What the exercise asks: Can you output the stretch of the listing from the line containing "You are a computer-use" through the line containing "pos(101,213)" as a two-column CSV with the headers text and answer? Each row should pair a text with its answer, with every field quoted and any line breaks replaced by spaces.

** start The input **

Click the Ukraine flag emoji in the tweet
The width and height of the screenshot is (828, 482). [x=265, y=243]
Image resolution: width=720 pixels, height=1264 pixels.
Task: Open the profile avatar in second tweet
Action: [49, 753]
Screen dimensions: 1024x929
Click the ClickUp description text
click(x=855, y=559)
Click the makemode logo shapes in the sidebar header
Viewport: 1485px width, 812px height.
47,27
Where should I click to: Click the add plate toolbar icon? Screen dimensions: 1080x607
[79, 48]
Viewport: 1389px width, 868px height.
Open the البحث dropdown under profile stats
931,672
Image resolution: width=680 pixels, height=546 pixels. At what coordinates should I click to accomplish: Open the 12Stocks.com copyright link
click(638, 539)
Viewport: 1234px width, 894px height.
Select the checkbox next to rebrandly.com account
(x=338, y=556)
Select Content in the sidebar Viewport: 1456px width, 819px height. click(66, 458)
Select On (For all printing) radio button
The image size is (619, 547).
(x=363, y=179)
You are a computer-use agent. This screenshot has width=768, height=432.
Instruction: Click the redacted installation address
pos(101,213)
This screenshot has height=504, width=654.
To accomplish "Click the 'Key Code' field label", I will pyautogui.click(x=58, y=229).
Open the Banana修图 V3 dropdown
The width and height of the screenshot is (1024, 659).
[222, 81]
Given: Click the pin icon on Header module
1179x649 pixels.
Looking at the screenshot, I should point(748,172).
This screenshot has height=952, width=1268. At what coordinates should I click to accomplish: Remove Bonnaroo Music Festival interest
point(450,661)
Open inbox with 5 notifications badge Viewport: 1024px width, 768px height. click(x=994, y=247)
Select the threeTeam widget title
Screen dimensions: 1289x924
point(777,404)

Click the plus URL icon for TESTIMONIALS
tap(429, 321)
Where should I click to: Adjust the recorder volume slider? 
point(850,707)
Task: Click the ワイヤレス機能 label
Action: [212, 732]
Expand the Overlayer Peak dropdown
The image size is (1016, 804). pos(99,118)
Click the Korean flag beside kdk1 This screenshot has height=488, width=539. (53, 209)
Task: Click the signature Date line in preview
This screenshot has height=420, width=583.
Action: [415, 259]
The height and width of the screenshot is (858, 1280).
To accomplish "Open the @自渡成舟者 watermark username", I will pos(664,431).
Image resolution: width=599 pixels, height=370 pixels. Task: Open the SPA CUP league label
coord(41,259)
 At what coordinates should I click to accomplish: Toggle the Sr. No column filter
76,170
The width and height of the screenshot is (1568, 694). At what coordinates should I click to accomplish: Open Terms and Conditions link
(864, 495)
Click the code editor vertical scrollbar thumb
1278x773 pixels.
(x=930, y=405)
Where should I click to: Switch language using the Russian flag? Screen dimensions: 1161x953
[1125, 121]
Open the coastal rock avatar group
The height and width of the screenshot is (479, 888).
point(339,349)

** end The input **

Solution to the problem:
text,answer
"You are a computer-use agent. This screenshot has width=768, height=432. Instruction: Click the redacted installation address","pos(101,213)"